ARC 4303B
Aspects of Asian architecture
Spring 2002–03

Defining the language of sections in the Yingzao fashi

Week 01, 2003.01.09

Housekeeping

About the course


Writing

What do you know about wood-frame architecture (in the Tang, Song, and Yuan dynasties)? What questions do you have?


Course preview: defining a language of sections

Here are 18 sections from the Yingzao fashi. Why do they look similar? Evaluate whether a previously unknown section is in the language. Create a new section in the language.


Definitions

Design

“An n-ary relation among drawings, other kinds of descriptions, and correlative devices as needed” (Stiny 1990, 97). In other words, the representation of a building, not the building itself.

Set

“[A] collection, possibly infinite, of distinct numbers, objects, etc., that is treated as an entity in its own right, and with identity dependent only upon its members” (The HarperCollins dictionary of mathematics).

Generative and enumerative definitions

See below.

Language of designs

A set of designs based on a common generative definition.

Style

“When several buildings each create a similar impression, they are said to exemplify a particular architectural style” (Stiny and Mitchell 1978, 17, original emphasis). In other words, a language of designs that are perceived to be similar.

Corpus

A body of designs on which an analysis is based (adapted from The new shorter Oxford English dictionary: “A body of spoken or written material on which a linguistic analysis is based”).


Defining style (Stiny and Mitchell)

Stiny and Mitchell (1978, 17) give three tests for understanding (or characterizing or defining) a style.

Given a finite corpus of buildings that are perceived to be alike in some sense, the problem of style consists of characterizing the basis for this likeness. Ideally this characterization has three main purposes: (1) it should clarify the underlying commonality of structure and appearance manifest for the buildings in the corpus; (2) it should supply the conventions and criteria necessary to determine whether any other building not in the original corpus is an instance of the style; and (3) it should provide the compositional machinery needed to design new buildings that are instances of the style. If the characterization of a particular architectural style is to have any explanatory or predictive value, it must satisfy these descriptive, analytic, and synthetic tests of adequacy.


Defining a language of sections generatively

  • Demonstrate generative definition with the Flash grammar.

  • Generate a language of sections.


Generative and enumerative definitions

Simon (1996, 210–211) calls them state descriptions and process descriptions. What we used in the Flash grammar is a generative definition. It helps us answer all three tests in a way that an enumerative definition cannot.

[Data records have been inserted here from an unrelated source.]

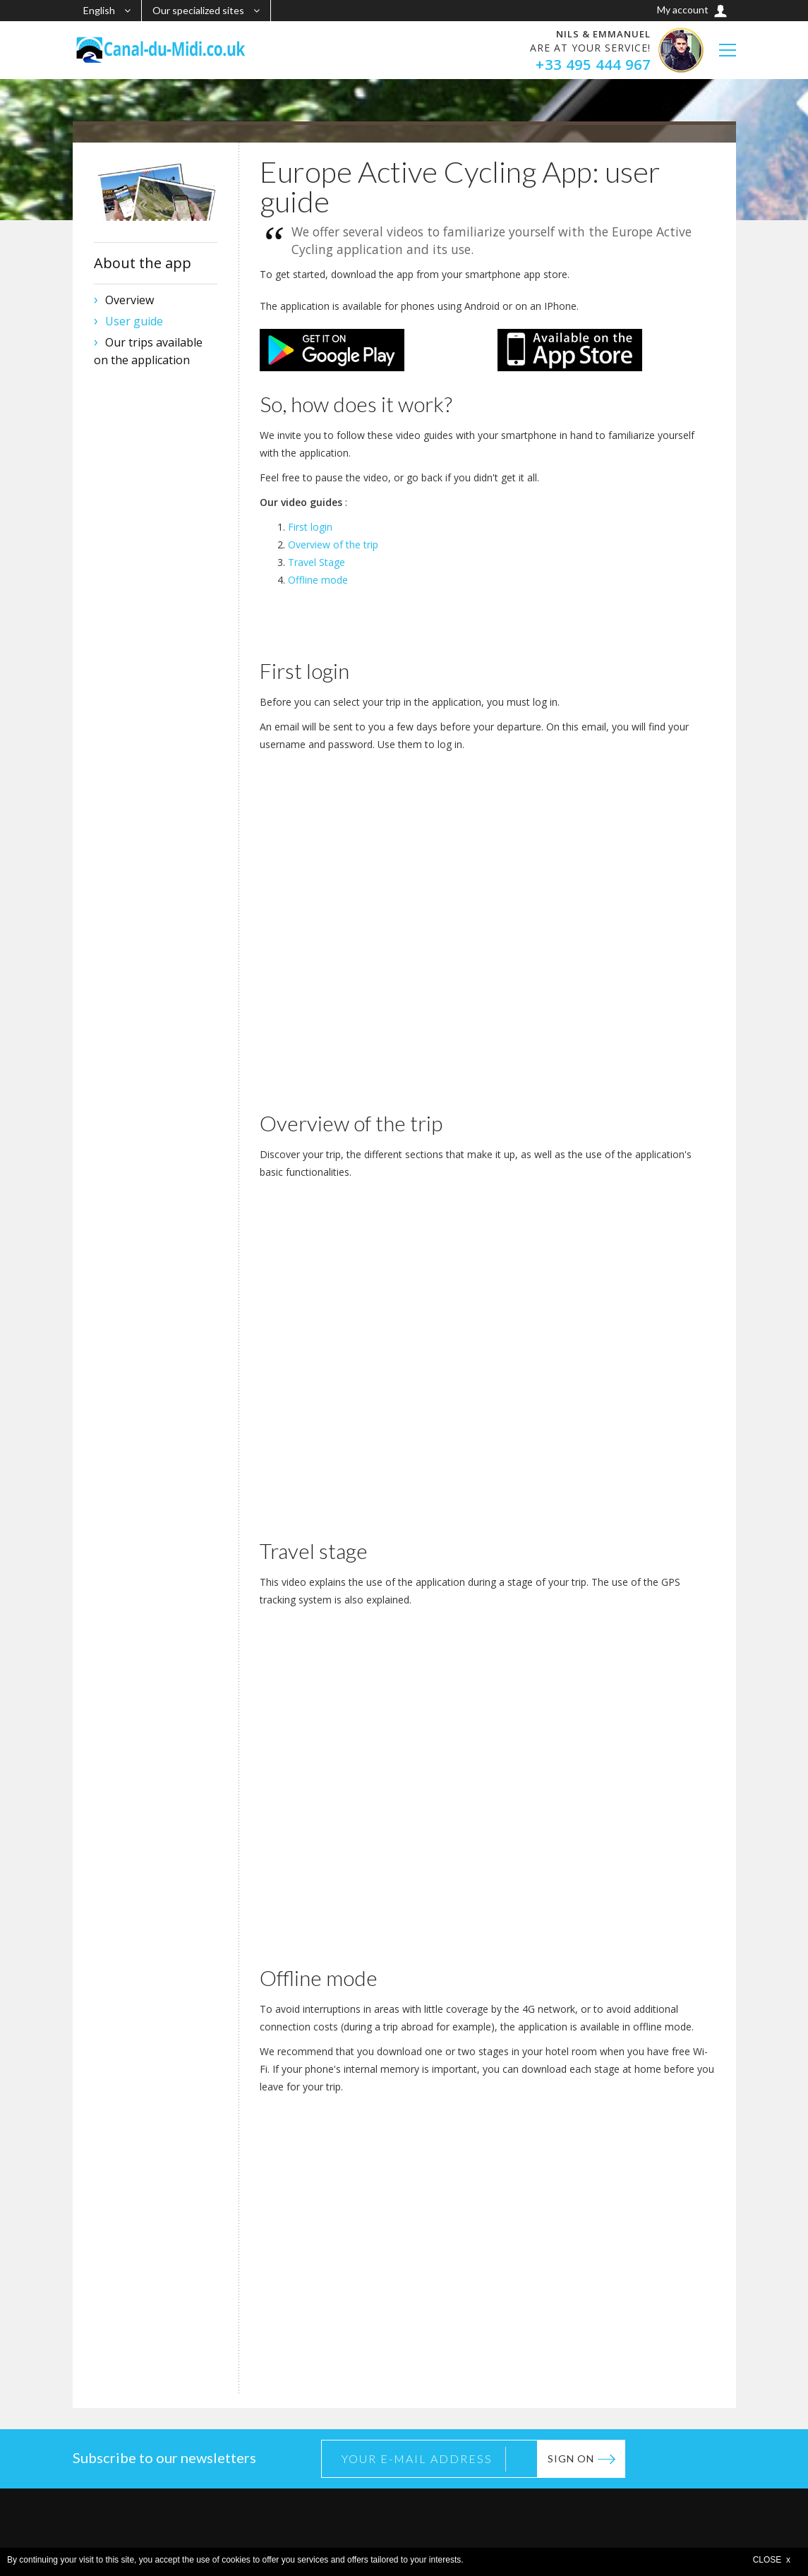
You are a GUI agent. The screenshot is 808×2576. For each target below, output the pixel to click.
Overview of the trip (333, 544)
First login (310, 527)
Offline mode (318, 579)
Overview (129, 300)
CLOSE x (771, 2560)
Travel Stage (316, 562)
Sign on (571, 2458)
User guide (134, 321)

Clearly this generative characterization satisfies the preceding criteria: the rules of the grammar elucidate the structure and appearance of villa plans; any villa can be determined to be an instance of the style by simply determining whether there is a sequence of rule applications that generates its plan; and plans of villas not already existing can be generated by the grammar (Stiny and Mitchell 1978, 17).

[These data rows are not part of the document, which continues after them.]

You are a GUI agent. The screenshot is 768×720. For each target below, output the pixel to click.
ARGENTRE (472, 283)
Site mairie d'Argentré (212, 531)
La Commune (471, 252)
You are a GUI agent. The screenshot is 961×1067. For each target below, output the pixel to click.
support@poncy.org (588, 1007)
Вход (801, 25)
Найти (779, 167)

We can change the language by changing the definition.

  • {2, 4, 6, 8} = {x : x = 2n, nN, n ≤ 4}

  • {2, 4, 6, 8, 10} = {x : x = 2n, nN, n ≤ 5}

  • {2, 4, 6, 8, …} = {x : x = 2n, n N}

  • {3, 6, 9, 12} = {x : x = 3n, n N, n ≤ 4}


One-minute paper

What is the main thing you learned? What is your main question?


Assignment 1 out

Begin with the corpus of 18 sections from the Yingzao fashi. Define a language that includes this corpus. Modify the Flash grammar by adding, deleting, or constraining rules (page 1 only). Generate all the sections in the language. If some of the sections seem not to belong, or if some that do belong are missing, revise the grammar again. Show the final version of the rules, all the sections in the language, and some sections not in the language.

Appraise the software briefly. What is the best aspect? What is the worst aspect? How would you improve it?


Next class

Rules and gaps in the Yingzao fashi



References

Simon, Herbert A. 1996. The sciences of the artificial. 3rd ed. Cambridge, Mass.: MIT Press.

Stiny, George. 1990. What is a design? Environment and planning B: planning & design 17: 97–103.

Stiny, George, and William J. Mitchell. 1978. The Palladian grammar. Environment and planning B: planning & design 5: 5–18.